## Task to carry out
Nothing in the data is to be left out; copy it exactly.

## Dataset records

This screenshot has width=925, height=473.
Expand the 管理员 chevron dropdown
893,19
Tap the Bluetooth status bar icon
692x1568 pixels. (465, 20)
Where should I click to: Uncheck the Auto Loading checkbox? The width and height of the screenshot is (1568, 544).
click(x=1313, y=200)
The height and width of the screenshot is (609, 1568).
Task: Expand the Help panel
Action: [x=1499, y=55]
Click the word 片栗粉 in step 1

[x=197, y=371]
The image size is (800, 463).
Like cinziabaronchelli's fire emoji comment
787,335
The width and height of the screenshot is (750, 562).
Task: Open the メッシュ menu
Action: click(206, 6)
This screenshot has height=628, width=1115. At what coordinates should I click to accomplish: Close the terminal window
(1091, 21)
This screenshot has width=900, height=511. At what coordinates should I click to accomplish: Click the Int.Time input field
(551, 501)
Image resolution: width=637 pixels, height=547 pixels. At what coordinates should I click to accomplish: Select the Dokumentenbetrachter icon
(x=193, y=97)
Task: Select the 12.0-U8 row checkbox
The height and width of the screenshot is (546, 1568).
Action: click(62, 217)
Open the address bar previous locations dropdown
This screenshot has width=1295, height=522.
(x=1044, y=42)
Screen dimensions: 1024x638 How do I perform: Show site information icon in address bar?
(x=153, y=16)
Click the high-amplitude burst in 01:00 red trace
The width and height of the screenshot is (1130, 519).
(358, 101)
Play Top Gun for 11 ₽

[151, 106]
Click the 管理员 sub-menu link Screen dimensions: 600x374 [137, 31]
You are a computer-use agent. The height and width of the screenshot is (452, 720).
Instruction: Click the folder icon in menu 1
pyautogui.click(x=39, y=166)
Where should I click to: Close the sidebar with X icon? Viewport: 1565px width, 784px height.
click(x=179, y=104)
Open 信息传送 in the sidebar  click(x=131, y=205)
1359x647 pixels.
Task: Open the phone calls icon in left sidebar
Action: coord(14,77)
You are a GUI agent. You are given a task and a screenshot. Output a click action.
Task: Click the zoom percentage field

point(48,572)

## Answer to the exercise
This screenshot has width=925, height=473.
Expand the 管理员 chevron dropdown
893,19
Tap the Bluetooth status bar icon
692x1568 pixels. (465, 20)
Where should I click to: Uncheck the Auto Loading checkbox? The width and height of the screenshot is (1568, 544).
click(x=1313, y=200)
The height and width of the screenshot is (609, 1568).
Task: Expand the Help panel
Action: [x=1499, y=55]
Click the word 片栗粉 in step 1

[x=197, y=371]
The image size is (800, 463).
Like cinziabaronchelli's fire emoji comment
787,335
The width and height of the screenshot is (750, 562).
Task: Open the メッシュ menu
Action: click(206, 6)
This screenshot has height=628, width=1115. At what coordinates should I click to accomplish: Close the terminal window
(1091, 21)
This screenshot has width=900, height=511. At what coordinates should I click to accomplish: Click the Int.Time input field
(551, 501)
Image resolution: width=637 pixels, height=547 pixels. At what coordinates should I click to accomplish: Select the Dokumentenbetrachter icon
(x=193, y=97)
Task: Select the 12.0-U8 row checkbox
The height and width of the screenshot is (546, 1568).
Action: click(62, 217)
Open the address bar previous locations dropdown
This screenshot has width=1295, height=522.
(x=1044, y=42)
Screen dimensions: 1024x638 How do I perform: Show site information icon in address bar?
(x=153, y=16)
Click the high-amplitude burst in 01:00 red trace
The width and height of the screenshot is (1130, 519).
(358, 101)
Play Top Gun for 11 ₽

[151, 106]
Click the 管理员 sub-menu link Screen dimensions: 600x374 [137, 31]
You are a computer-use agent. The height and width of the screenshot is (452, 720).
Instruction: Click the folder icon in menu 1
pyautogui.click(x=39, y=166)
Where should I click to: Close the sidebar with X icon? Viewport: 1565px width, 784px height.
click(x=179, y=104)
Open 信息传送 in the sidebar  click(x=131, y=205)
1359x647 pixels.
Task: Open the phone calls icon in left sidebar
Action: coord(14,77)
You are a GUI agent. You are given a task and a screenshot. Output a click action.
Task: Click the zoom percentage field

point(48,572)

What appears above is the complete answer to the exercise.